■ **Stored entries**
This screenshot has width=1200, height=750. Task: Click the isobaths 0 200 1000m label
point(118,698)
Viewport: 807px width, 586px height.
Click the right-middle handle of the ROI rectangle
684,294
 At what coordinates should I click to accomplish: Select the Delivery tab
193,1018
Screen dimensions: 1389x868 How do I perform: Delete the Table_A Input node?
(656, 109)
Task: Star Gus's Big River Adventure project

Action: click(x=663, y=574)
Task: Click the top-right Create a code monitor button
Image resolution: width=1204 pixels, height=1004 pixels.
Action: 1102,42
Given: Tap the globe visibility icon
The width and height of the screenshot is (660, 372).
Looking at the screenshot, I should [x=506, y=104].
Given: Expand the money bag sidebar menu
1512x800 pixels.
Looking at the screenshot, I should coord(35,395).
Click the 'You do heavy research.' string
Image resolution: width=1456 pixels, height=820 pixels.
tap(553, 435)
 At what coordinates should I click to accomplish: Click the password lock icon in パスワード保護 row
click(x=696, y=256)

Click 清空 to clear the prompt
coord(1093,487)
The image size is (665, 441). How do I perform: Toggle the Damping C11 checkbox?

■ **INSTRUCTIONS TO FOLLOW**
Copy every entry above word for word, with no changes.

■ **RESULT OF THE TASK**
This screenshot has width=1200, height=750. Task: Click the isobaths 0 200 1000m label
point(118,698)
Viewport: 807px width, 586px height.
Click the right-middle handle of the ROI rectangle
684,294
 At what coordinates should I click to accomplish: Select the Delivery tab
193,1018
Screen dimensions: 1389x868 How do I perform: Delete the Table_A Input node?
(656, 109)
Task: Star Gus's Big River Adventure project

Action: click(x=663, y=574)
Task: Click the top-right Create a code monitor button
Image resolution: width=1204 pixels, height=1004 pixels.
Action: 1102,42
Given: Tap the globe visibility icon
The width and height of the screenshot is (660, 372).
Looking at the screenshot, I should [x=506, y=104].
Given: Expand the money bag sidebar menu
1512x800 pixels.
Looking at the screenshot, I should coord(35,395).
Click the 'You do heavy research.' string
Image resolution: width=1456 pixels, height=820 pixels.
tap(553, 435)
 At what coordinates should I click to accomplish: Click the password lock icon in パスワード保護 row
click(x=696, y=256)

Click 清空 to clear the prompt
coord(1093,487)
The image size is (665, 441). How do I perform: Toggle the Damping C11 checkbox?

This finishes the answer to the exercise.